(Dis)proving $(\operatorname{Int}(A))'=A'$.

Question

Let $A'$ denote the set of the accumulation points of a set $A\subseteq\Bbb R^n$ and let $\operatorname{Int}(A)$ denote the interior of $A$, that is $$(\operatorname{Int}(A))'=\bigcup_{U\subset A,\\\text{U is open}}U.$$ Does the following hold: $(\operatorname{Int}(A))'=A'?$

I think it does not hold.

I considered $n=1$ and took $A=(-1,-1/2)\cup\left\{\frac1m:m\in\Bbb N\right\}.$

Then, $\operatorname{Int}(A)=\left(-1,-1/2\right),(\operatorname{Int}(A))'=[-1,-1/2],$ while $A'=[-1,-1/2]\cup\{0\}.$

Therefore, I believe $(\operatorname{Int}(A))'\subseteq A'$

May I ask for verification?

Answer 1

Yes. it is correct.

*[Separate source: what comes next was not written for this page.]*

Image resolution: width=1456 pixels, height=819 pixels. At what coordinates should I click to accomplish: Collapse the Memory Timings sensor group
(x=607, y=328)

But it is much simpler to take $A=\left\{\frac1n\mid n\in\Bbb N\right\}$. Then $A'=\{0\}$ and $(\operatorname{Int} A)'=\emptyset'=\emptyset$.

Answer 2

Looks OK, but purely technically, it's a little awkward.

You didn't prove that $(\mathrm{Int}(A))'\subseteq A'$. What you proved is that $(\mathrm{Int}(A))'\neq A'$.

It is also true that $(\mathrm{Int}(A))'\subseteq A'$, but that's not part of your task.